With an open Ddrt and a nice "advanced" hitch......like a VT..... its Grab, and Pull.......you can thrust if necessary but its not always necessary......oh, and the knot just moved up for you, and re set it self....ain't that puuuurdy?

I've now thrown my lanyard and started my saw while you're still setting your knot or moving it up.....and all with a smile.:msp_biggrin:


----------



## oscar4883 (May 9, 2012)

I like knots on my hitch cord so I can adjust the length to what I have found works well for me. Like SOM mentioned try adjusting the tail length. Distel is a good hitch. So is the VT. I use the XT and it is real nice. It sets very reliably like the Distel and it is not to grabby.


----------



## beastmaster (May 9, 2012)

Make sure your tying it right and keep adding loops tell it holds you. I use a Vt to attach to other ropes to lift loads with a double pulley system and it lifts a lot more then your 245lbs without slipping. Just a matter of dialing it in. Nice thing also about a hitch climber system is they can pull you up from the ground if you can get the groundies to do it for you that is. :biggrin:


----------



## freeweight (May 10, 2012)

that can be done by adding a pully under my blakes ,same end result and u know what ,i dont have to adjust my glasses to see the small @ss e2e cord.....or buy vaseline to put on my pointer finger and thumb after i descend since they will be burnt to ell


----------



## beastmaster (May 10, 2012)

I use to use a split tail with a blakes hitch, nothing wrong with that at all. I used a really short tail so the knot was in close tight, I do think I have way more control at my finger tips with a Vt. Personal preference I guess, but the pulley to advance your knot no matter what system your using is a no brainer. If your not using one your cheating your self and making your job harder then it has to be.


----------



## freeweight (May 10, 2012)

different strokes i guess.....

i just really dislike the extra equipment needed for advanced hitches ,just like it simple


----------



## cjtreeclimber (May 16, 2012)

Some of the best and most competitive tree climbers use the hitch climber set up.
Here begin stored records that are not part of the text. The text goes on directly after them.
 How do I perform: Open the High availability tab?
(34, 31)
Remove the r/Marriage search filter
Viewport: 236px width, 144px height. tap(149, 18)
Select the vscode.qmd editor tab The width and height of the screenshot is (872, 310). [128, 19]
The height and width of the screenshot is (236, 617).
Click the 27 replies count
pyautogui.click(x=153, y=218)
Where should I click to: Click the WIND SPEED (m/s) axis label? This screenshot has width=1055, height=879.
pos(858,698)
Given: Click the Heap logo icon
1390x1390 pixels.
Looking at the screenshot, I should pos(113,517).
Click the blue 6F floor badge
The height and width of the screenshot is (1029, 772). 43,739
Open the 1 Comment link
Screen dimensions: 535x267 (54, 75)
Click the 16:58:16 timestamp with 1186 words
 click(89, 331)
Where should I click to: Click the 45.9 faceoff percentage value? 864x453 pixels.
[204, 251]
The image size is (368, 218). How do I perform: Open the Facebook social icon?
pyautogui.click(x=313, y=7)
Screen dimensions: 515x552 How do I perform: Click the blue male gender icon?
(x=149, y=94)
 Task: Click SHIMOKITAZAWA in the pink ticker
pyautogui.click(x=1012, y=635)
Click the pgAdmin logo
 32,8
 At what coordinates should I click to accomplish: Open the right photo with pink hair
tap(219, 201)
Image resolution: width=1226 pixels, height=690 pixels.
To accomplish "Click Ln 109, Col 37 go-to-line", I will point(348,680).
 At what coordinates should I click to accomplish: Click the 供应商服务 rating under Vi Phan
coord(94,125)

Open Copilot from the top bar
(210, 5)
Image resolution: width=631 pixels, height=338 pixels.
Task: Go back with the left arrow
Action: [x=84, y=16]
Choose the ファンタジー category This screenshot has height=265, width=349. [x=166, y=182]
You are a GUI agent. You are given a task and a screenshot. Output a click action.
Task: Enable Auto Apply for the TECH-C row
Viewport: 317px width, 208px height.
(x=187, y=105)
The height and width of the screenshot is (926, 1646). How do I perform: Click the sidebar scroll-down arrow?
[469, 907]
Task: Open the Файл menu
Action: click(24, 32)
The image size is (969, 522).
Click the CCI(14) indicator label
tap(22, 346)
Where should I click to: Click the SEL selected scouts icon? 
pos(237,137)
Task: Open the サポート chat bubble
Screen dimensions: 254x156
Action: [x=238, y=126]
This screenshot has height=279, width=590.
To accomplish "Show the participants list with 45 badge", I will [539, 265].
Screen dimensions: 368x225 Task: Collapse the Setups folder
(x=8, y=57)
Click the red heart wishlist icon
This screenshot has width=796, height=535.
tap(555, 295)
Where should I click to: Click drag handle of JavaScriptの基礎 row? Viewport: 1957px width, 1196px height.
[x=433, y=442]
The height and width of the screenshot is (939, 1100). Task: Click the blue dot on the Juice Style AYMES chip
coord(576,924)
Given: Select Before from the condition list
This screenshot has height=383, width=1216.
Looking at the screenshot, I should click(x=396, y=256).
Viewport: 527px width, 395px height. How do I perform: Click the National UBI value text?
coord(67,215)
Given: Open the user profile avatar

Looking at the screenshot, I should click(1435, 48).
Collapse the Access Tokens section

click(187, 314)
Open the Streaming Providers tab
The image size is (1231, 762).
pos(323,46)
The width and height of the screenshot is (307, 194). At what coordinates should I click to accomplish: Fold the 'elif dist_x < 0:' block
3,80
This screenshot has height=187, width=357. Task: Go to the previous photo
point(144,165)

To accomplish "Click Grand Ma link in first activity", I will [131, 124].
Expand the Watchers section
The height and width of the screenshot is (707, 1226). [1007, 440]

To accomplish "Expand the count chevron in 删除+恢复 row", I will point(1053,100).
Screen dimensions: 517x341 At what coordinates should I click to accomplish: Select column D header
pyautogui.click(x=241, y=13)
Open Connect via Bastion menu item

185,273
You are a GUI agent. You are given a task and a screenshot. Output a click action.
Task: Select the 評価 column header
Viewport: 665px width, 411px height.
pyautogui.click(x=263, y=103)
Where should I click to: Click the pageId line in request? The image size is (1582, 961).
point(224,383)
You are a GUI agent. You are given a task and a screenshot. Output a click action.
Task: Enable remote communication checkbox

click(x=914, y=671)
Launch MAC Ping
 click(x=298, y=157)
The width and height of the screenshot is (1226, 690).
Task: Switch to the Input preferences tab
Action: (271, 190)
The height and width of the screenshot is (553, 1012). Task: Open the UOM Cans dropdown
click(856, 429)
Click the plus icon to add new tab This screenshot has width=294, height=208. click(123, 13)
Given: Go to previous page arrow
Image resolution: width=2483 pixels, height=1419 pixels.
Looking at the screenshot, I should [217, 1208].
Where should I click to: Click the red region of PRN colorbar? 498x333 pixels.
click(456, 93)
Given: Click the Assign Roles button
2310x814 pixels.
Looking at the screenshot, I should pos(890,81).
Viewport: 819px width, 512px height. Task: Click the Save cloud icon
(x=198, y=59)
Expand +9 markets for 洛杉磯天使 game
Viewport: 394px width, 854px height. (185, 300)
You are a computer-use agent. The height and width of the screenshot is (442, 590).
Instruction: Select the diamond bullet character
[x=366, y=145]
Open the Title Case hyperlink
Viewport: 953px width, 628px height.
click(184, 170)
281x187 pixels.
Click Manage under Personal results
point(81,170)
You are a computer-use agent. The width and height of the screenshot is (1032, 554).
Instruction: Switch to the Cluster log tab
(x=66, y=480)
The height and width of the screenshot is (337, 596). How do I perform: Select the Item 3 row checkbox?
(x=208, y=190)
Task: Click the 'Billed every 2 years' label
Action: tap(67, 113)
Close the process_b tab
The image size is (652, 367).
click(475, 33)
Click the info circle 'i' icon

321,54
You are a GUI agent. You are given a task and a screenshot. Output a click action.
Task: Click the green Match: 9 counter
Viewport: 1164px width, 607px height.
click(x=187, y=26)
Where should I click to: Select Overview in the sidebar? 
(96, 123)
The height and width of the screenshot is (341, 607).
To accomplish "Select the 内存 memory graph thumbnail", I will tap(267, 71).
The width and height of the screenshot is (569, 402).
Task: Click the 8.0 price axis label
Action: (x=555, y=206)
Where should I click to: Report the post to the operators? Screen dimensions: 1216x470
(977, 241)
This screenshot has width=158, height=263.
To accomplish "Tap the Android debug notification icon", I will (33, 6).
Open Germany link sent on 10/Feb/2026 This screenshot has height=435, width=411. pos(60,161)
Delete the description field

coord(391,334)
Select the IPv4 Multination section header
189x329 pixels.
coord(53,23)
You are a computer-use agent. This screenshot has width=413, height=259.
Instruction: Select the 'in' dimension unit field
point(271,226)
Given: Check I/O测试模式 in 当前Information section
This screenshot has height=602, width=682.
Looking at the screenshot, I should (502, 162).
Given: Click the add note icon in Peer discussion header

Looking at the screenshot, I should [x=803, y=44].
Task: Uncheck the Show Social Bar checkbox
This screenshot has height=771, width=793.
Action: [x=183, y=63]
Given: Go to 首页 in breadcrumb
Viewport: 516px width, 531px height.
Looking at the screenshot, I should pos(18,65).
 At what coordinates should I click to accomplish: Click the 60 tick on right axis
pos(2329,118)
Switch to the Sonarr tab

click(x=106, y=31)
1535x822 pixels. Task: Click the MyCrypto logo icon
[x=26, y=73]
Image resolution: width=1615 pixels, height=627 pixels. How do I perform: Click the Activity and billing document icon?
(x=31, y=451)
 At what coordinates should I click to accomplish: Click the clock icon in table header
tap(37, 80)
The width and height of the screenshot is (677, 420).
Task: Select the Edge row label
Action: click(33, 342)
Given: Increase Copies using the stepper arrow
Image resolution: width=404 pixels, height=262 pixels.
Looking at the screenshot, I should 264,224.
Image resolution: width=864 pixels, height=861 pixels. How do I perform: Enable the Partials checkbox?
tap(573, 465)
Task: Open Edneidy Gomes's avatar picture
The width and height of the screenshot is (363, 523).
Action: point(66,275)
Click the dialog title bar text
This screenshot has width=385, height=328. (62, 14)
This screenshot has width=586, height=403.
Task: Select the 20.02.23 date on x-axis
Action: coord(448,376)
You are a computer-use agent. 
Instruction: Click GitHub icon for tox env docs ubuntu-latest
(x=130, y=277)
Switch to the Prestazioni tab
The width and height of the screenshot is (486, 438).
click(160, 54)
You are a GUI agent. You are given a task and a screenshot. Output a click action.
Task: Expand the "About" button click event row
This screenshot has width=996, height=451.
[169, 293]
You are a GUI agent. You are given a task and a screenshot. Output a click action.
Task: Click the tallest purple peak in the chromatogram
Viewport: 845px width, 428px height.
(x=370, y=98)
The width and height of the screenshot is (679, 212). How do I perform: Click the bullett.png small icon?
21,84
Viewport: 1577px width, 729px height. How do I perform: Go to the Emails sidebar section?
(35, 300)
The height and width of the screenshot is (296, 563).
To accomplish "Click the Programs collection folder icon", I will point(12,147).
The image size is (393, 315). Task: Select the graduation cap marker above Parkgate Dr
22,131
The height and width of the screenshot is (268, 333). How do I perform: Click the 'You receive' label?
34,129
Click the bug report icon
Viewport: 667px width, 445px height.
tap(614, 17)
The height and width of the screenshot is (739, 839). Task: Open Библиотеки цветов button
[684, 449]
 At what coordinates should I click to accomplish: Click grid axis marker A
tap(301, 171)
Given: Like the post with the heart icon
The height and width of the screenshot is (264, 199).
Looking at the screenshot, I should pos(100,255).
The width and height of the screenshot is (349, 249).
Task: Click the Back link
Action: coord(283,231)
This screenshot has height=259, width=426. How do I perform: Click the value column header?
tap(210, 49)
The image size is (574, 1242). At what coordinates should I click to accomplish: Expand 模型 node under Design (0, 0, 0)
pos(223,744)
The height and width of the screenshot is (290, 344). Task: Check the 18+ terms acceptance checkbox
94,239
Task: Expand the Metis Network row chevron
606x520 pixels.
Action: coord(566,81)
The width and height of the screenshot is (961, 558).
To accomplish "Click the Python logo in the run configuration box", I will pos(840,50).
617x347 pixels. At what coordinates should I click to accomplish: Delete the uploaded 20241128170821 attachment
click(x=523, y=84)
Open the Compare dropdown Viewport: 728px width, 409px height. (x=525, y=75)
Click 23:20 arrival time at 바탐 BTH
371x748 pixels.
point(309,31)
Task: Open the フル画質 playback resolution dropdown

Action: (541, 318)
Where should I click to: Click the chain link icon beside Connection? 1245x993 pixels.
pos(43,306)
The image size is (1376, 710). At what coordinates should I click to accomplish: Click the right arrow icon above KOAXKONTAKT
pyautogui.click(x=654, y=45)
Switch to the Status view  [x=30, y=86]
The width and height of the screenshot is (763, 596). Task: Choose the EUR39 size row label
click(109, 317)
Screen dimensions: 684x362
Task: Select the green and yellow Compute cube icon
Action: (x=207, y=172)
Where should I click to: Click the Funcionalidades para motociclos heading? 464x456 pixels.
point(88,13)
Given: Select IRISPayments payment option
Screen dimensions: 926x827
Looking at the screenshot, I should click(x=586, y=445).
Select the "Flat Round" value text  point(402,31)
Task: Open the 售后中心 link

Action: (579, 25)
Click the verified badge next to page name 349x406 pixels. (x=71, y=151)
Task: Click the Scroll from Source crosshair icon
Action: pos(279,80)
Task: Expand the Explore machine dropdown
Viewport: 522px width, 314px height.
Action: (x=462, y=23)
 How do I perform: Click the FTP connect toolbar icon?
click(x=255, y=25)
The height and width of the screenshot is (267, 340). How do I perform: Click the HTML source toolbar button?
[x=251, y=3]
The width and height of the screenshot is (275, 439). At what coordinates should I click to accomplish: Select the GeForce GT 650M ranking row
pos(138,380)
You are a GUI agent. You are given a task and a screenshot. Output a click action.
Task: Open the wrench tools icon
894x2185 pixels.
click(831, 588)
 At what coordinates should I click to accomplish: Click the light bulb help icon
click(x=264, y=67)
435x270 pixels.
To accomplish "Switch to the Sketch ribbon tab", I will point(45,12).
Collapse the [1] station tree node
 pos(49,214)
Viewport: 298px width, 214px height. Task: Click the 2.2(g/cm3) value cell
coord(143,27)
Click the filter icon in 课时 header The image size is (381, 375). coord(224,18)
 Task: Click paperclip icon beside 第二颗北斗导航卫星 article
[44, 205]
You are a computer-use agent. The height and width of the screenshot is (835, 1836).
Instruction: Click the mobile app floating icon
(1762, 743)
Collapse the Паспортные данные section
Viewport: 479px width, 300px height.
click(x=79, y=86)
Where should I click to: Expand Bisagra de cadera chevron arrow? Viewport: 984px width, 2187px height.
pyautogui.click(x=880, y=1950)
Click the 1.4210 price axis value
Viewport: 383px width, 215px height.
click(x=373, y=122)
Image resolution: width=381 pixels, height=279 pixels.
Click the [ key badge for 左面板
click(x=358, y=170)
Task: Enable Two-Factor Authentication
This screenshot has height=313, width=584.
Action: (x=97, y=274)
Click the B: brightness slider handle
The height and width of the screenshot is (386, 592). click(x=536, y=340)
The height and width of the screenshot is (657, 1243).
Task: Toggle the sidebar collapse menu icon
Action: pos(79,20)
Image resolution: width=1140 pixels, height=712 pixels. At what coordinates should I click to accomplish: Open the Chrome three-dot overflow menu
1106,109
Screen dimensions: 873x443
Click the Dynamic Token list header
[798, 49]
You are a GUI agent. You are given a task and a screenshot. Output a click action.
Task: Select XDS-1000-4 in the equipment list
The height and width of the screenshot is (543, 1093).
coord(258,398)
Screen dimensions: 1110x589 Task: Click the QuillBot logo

I'm a new climber that's about to try out that vt prussic knot. I've been using that Swabich for a good while. I skipped out on using the eye and eye because I didn't have that extra 25 bucks for a silly small piece of rope but instead I went on found some stuff that was 5,000 pounds tensile strength (I don't recommend using cheap rope!!) and cut it at the right length, then used two scaffold knots (with an extra loop) to attach it to my biner. With some adjustments and another loop in my prussic knot I had that thing running smooth! Also watched some vids on how quick these guys traverse through the trees and it’s amazing when you get it going right. SO WITH ALL THAT SAID MY POINT IS: Just experiment with another loop or two on your prussic or a different prussic knot or even different length or width of cord and learn how to get your prussic knot working for you. Maybe you will get a good workout by the time you decide to install a pulley :cool2:


----------